Some of these are visible all the time, others become more visible/pronounced when temperatures drop and humidity is
higher. That's probably why you're noticing them more now. Chevron operates around-the-clock and emits pollution
around the clock. Some pollution, like particulate matter (black smoke), is visible, some is invisible. Chevron has permits
that limit how much pollution they can emit on hourly, daily, monthly, and annual bases. We monitor pollution emitted by
Chevron with continuous emission monitors, stack tests, hand-held monitors, fence-line monitors, video cameras, and
parametric monitoring to make sure they are not exceeding their emission limits. We also do unannounced onsite
compliance inspections. They are also required to submit reports to us and EPA quarterly, semi-annually, and annually. If
an exceedance is found we make them return to compliance and pay penalties. The rules/limits are enforced by us and
EPA. In addition, we monitor air pollution levels in the community 24/7 with our network of ambient air monitors. Here is a
link to the network:
https://airmonitoring.utah.gov/
We have two air monitoring stations in your area at 1400 West Goodwin Ave. and at our office at 240 North 1950 West.

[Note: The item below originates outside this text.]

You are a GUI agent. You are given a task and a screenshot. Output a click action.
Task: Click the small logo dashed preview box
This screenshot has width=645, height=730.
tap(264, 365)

As far as pollution emitted by Chevron refinery, here is an estimate of their total annual potential emissions at maximum
production. Their permits are designed to keep emissions from Chevron at, or below these levels:
Criteria Pollutant (tons per year)
Carbon Monoxide 991.06
Nitrogen Oxides 766.50
Particulate Matter - PM10 260.98
Particulate Matter - PM2.5 110.00
Sulfur Dioxide 383.30
Volatile Organic Compounds 1,242.09
Flaring from the refinery makes people nervous, but it is a good thing. Flares are used to minimize emissions and as
safety control devices.
Many people are bothered by the odors and noise associated with refineries. We do not regulate odors or noise. Those
are handled at the city/county level.
I hope this helps. If you have any more questions or concerns, please feel free to reach out to us.

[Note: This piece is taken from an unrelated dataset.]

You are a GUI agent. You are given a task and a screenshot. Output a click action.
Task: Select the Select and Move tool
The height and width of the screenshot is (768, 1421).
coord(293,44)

On Tue, Nov 29, 2022 at 3:15 PM Hao Zhu <hzhu@utah.gov> wrote:
Hello, Harold:
Would you please contact Kacee Voldness, a resident of Rose Park, who has questions about the air quality at the
Chevron Salt Lake Refinery? Please see Kacee's email. Thanks,
Hao
Hao Zhu, P.E.
Environmental Engineer | Corrective Action Section |
11/30/22, 2:07 PM State of Utah Mail - Re: Chevron Oil Refinery
https://mail.google.com/mail/u/0/?ik=391b7b8965&view=pt&search=all&permthid=thread-f%3A1750877542245482425&simpl=msg-f%3A1750877542…2/2
Division of Waste Management and Radiation Control
Office: (801) 536-0249 | Front Desk: (801) 536-0200
wasteandradiation.utah.gov
Emails to and from this email address may be considered public records and thus
subject to Utah GRAMA requirements.
Statements made in this email do not constitute the official position of the Director
of the Division of Waste Management and Radiation Control. If you desire a
statement of the Division Director’s position, please submit a written request to the
Director, including copies of documents relevant to your request.

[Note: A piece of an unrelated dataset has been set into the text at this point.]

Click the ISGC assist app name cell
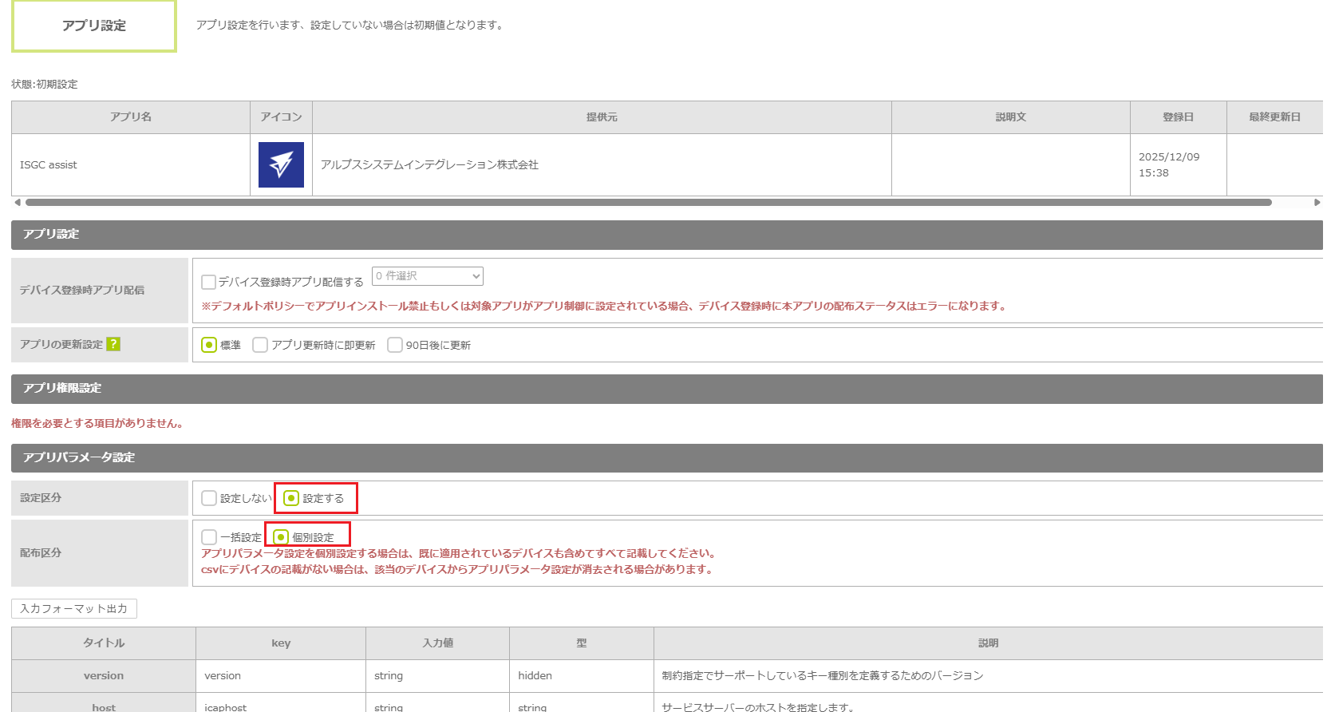1327x712 pixels. click(x=49, y=165)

---------- Forwarded message ---------
From: Kacee Voldness <kacee.voldness@gmail.com>
Date: Mon, Nov 28, 2022 at 8:29 PM
Subject: Chevron Oil Refinery
To: <hzhu@utah.gov>
Hi,
I am a resident of rose park in Salt Lake City. I see the clouds produced by the Chevron Oil refinery, especially on cold
days. I was curious if this contributes to poor air? Is it pollution that is coming out of those pipes?